START RECORDS SHOWN

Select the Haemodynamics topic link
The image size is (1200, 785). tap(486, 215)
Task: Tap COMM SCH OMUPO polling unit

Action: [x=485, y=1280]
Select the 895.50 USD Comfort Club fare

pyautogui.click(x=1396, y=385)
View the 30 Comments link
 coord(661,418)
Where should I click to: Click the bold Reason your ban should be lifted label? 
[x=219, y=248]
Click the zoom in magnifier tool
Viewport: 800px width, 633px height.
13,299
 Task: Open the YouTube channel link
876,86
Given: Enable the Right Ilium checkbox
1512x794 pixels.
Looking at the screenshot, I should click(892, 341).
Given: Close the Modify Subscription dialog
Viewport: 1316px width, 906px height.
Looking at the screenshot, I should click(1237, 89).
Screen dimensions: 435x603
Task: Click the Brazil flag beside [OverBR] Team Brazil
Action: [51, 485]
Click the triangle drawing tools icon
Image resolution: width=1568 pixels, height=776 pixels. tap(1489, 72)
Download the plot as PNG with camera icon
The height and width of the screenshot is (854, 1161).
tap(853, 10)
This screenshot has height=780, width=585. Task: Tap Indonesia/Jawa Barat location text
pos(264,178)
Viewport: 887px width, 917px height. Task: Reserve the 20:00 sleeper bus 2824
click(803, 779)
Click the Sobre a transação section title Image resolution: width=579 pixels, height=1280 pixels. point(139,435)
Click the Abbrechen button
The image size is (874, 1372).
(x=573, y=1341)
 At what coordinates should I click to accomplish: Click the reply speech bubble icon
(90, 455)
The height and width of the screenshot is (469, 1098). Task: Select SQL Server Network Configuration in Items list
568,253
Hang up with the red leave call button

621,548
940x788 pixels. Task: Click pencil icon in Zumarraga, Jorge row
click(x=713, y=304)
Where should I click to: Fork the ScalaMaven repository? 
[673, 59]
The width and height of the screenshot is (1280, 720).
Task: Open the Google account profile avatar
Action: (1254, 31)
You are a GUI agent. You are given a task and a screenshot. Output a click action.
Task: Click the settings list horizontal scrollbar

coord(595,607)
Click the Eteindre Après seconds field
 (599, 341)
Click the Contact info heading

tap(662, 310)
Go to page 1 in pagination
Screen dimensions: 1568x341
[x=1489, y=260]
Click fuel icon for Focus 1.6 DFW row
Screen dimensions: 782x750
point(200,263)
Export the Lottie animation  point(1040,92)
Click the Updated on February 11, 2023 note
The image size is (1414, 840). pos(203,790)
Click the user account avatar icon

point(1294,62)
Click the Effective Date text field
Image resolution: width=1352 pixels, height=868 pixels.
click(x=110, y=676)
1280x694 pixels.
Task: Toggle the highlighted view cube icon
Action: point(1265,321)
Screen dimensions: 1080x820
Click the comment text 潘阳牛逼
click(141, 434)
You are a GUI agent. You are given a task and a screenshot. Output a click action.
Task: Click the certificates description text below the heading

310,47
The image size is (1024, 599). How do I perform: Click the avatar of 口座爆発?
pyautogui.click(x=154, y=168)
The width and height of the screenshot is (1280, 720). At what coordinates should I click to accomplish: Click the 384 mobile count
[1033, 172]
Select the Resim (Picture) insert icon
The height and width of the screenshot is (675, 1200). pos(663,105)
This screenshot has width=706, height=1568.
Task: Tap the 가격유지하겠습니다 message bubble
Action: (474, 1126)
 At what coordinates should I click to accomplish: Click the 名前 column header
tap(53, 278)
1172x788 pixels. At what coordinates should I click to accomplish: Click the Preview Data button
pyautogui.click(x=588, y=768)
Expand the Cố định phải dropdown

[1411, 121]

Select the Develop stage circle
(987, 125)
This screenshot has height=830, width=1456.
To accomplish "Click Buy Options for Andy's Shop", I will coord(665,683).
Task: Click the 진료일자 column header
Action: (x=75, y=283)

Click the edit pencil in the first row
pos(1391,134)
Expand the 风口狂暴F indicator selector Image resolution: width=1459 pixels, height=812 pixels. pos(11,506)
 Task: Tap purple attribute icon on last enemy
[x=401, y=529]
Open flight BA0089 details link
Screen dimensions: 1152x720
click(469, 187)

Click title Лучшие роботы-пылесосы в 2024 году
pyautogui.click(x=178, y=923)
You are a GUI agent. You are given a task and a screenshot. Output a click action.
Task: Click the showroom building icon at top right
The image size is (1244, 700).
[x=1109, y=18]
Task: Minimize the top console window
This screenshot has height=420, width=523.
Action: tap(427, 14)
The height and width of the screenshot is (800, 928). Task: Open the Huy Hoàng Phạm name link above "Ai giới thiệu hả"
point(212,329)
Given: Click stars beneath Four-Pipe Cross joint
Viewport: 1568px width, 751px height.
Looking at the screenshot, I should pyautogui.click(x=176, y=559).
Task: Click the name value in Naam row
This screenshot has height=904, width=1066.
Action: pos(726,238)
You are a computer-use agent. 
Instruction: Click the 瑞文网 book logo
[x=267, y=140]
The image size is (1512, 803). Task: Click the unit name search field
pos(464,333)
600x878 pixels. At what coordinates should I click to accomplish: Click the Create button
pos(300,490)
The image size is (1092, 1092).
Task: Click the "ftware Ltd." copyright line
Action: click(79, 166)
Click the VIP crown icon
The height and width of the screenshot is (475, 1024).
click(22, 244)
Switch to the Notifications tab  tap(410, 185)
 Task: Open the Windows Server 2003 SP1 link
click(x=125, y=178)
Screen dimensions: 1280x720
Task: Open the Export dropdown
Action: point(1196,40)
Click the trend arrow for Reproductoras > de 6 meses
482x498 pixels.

END RECORDS SHOWN

WHAT THE TASK REQUIRES
Look for "You are a computer-use agent." in the records. Write out its line and every later line through the end exactly, with nothing more.

ANSWER
You are a computer-use agent. 
Instruction: Click the 瑞文网 book logo
[x=267, y=140]
The image size is (1512, 803). Task: Click the unit name search field
pos(464,333)
600x878 pixels. At what coordinates should I click to accomplish: Click the Create button
pos(300,490)
The image size is (1092, 1092).
Task: Click the "ftware Ltd." copyright line
Action: click(79, 166)
Click the VIP crown icon
The height and width of the screenshot is (475, 1024).
click(22, 244)
Switch to the Notifications tab  tap(410, 185)
 Task: Open the Windows Server 2003 SP1 link
click(x=125, y=178)
Screen dimensions: 1280x720
Task: Open the Export dropdown
Action: point(1196,40)
Click the trend arrow for Reproductoras > de 6 meses
482x498 pixels.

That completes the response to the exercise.